Tanta confusione e senso di smarrimento tra la popolazione a causa degli importi esorbitanti
MONREALE, 2 luglio – Porte chiuse, bollette anomale e promesse non mantenute. È questo lo scenario lamentato dal partito democratico di Monreale con cui, in questi giorni, devono fare i conti decine di cittadini monrealesi, alle prese con le nuove fatture dell’acqua recapitate da Amap.
Un’estate rovente, non solo per le temperature elevate, ma anche per la rabbia crescente tra gli utenti.
Chi si è recato al Comune in cerca di spiegazioni si è trovato davanti a una porta chiusa e a un cartello affisso, che invita a rivolgersi direttamente al nuovo gestore. Nessun referente, nessun aiuto, nessuna indicazione concreta. L’amministrazione comunale, lamentano Davide Mirto e Sandro Russo, consiglieri comunali Dem – si è di fatto defilata, lasciando i cittadini soli ad affrontare un passaggio delicato come quello della transizione nella gestione del servizio idrico.
Il disagio è aggravato da un altro elemento che ha generato ulteriore sconcerto. Poco meno di tre settimane fa, durante un’audizione in commissione consiliare, l’assessore responsabile aveva annunciato l’imminente apertura di uno sportello informativo Amap dedicato al pubblico. Una promessa mai mantenuta. Di quello sportello, oggi, non c’è alcuna traccia. Nessun ufficio è stato attivato, nessun canale di comunicazione è stato predisposto.

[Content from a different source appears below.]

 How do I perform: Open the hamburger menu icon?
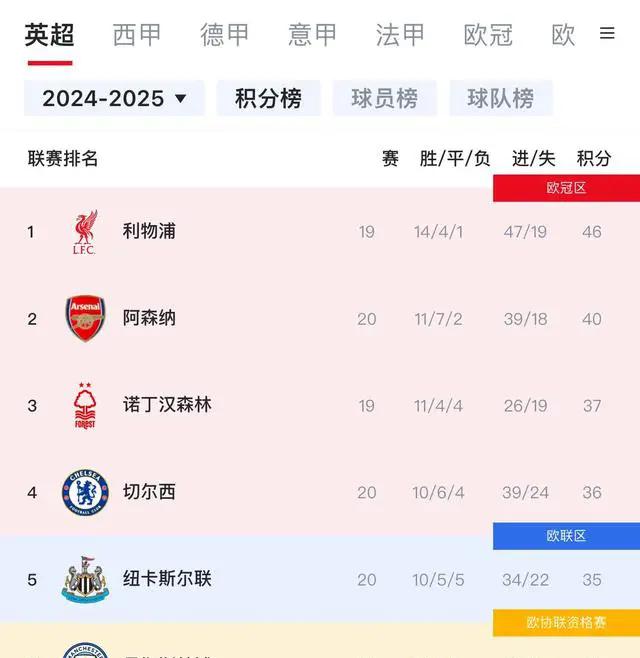click(x=607, y=33)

Nel frattempo, continuano ad arrivare bollette dagli importi esorbitanti. In molti casi sono stati riaddebitati i costi del deposito cauzionale, già versati in passato al momento della stipula del contratto con il Comune. Una doppia imposizione che appare priva di giustificazioni e che rischia di risultare illegittima. A ciò si aggiunge un altro nodo: le letture riportate in bolletta non corrispondono a quelle effettive, ma sembrano basarsi su stime presuntive spesso gonfiate. Il risultato è che numerosi utenti si sono visti recapitare bollette da centinaia di euro per consumi mai effettuati.
La denuncia, come detto, arriva dal Partito Democratico di Monreale, che parla apertamente di una gestione confusa e opaca e accusa l’amministrazione comunale di essersi eclissata nel momento più critico. “Invece di offrire soluzioni concrete – fanno sapere i rappresentanti del PD – si chiudono le porte in faccia ai cittadini. Non solo il danno, ma anche la beffa”.
Il PD chiede ora l’immediata attivazione dello sportello annunciato, il ritiro delle bollette emesse e una loro verifica approfondita. Chiede inoltre che si apra una seria riflessione sull’opportunità di riportare il servizio idrico sotto la gestione comunale. Ma soprattutto, invoca rispetto per i cittadini, che – sottolineano – non possono essere trattati come utenti di serie B.
La questione, intanto, continua a generare malcontento e ad alimentare tensioni. Mentre l’amministrazione tace, cresce la frustrazione tra chi si ritrova con una bolletta gonfiata e nessuno a cui rivolgersi. E così, in un contesto già complicato dalla crisi economica e dalle difficoltà quotidiane, quello dell’acqua rischia di diventare un brutto capitolo di una storia amministrativa fatta di disattenzione verso le esigenze della comunità.